SOLEIL


SOLEIL is a synchrotron facility near Paris, France. It performed its first acceleration of electrons on May 14, 2006. The name SOLEIL is a backronym for Source optimisée de lumière d’énergie intermédiaire du LURE, LURE meaning Laboratoire pour l'utilisation du rayonnement électromagnétique.
The facility is run by a civil corporation held by the French National Centre for Scientific Research and the French Alternative Energies and Atomic Energy Commission, two French national research agencies. It is located in Saint-Aubin in the Essonne département, a south-western suburb of Paris, near Gif-sur-Yvette and Saclay, which host other facilities for nuclear and particle physics.

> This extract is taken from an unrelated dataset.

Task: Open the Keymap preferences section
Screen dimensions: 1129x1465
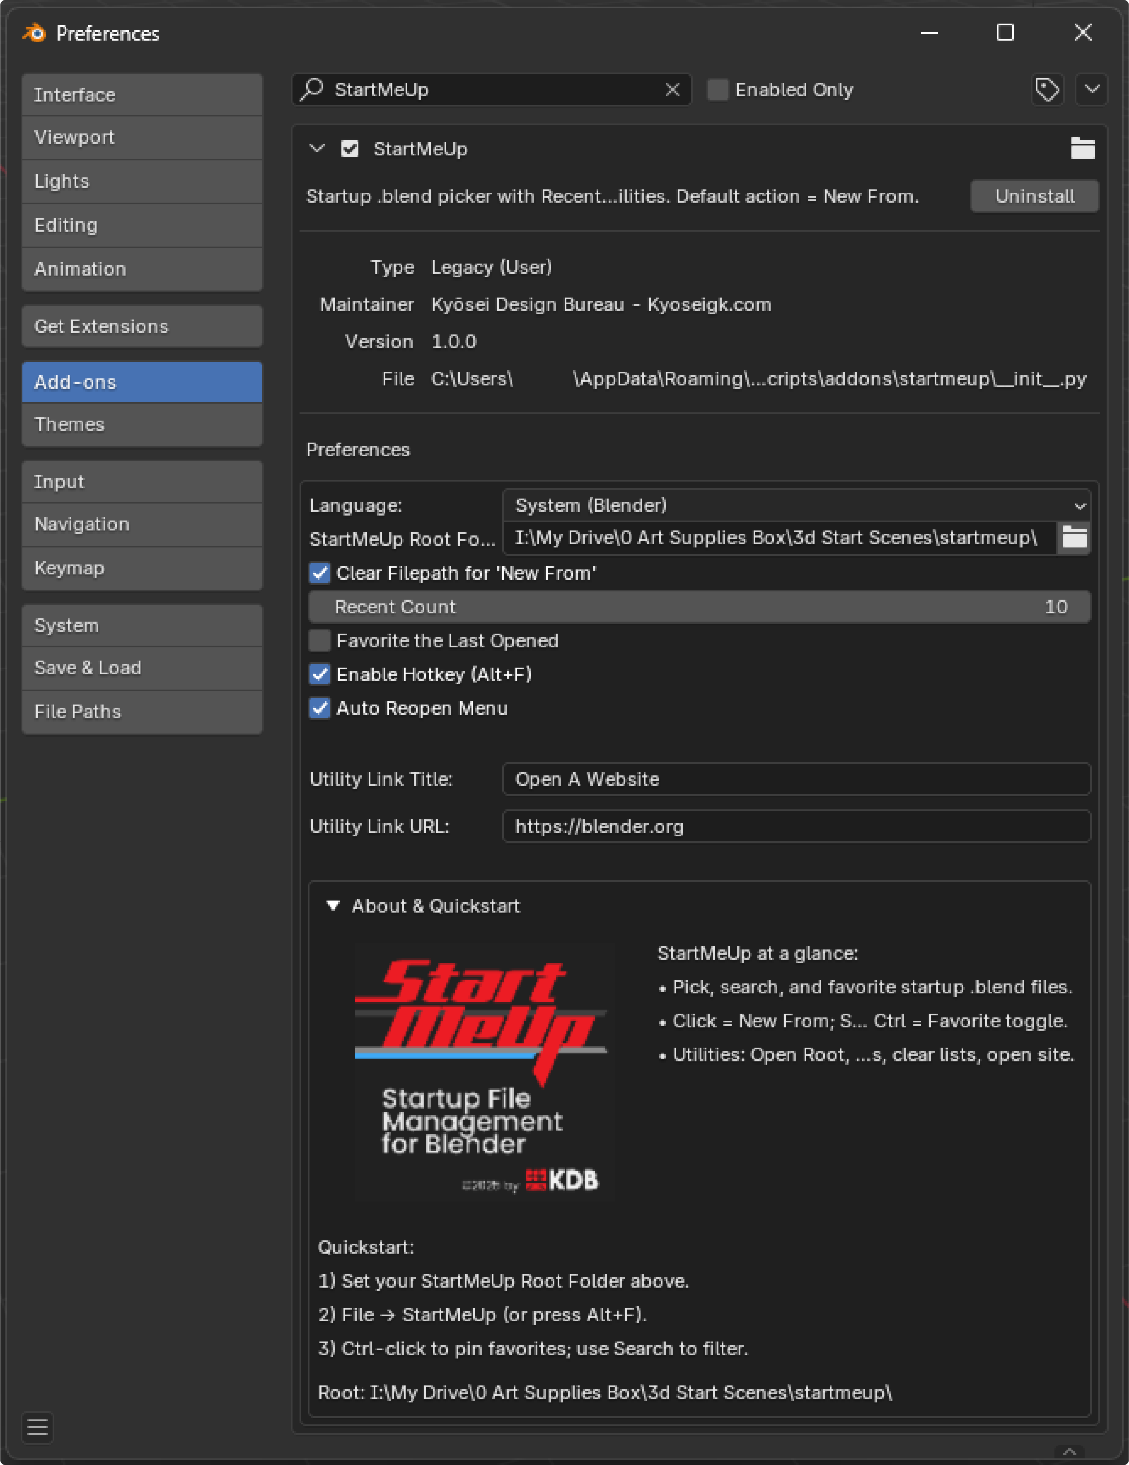Action: point(142,568)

The facility is an associate member of the University of Paris-Saclay.
SOLEIL also hosts , a joint CNRS / French Ministry of Culture and Communication research unit.

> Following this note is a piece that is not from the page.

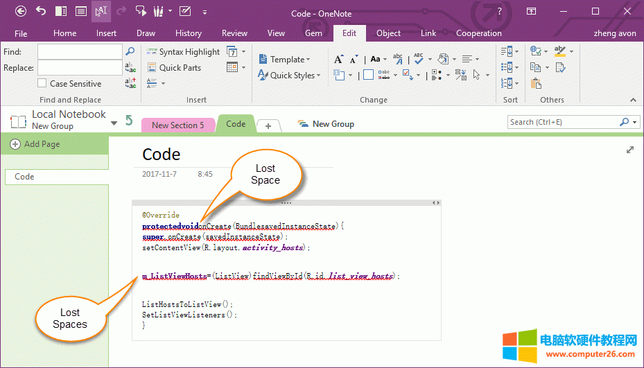Click the Syntax Highlight button
The image size is (644, 368).
point(183,52)
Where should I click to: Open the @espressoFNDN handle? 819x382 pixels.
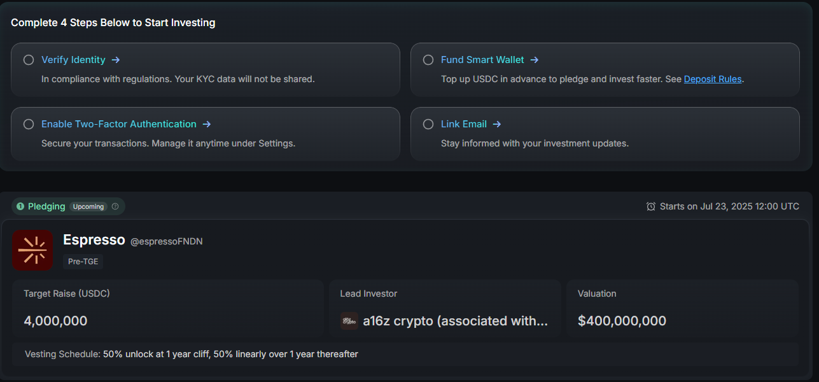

SOLEIL covers fundamental research needs in physics, chemistry, material sciences, life sciences, earth sciences, and atmospheric sciences. It offers the use of a wide range of spectroscopic methods from infrared to X-rays, and structural methods such as X-ray diffraction and diffusion.

Main parameters

SOLEIL contains electrons travelling with an energy of 2.75 GeV around a 354 m circumference. It takes the electrons 1.2 μs to travel around this ring at almost the speed of light; 847,000 times per second.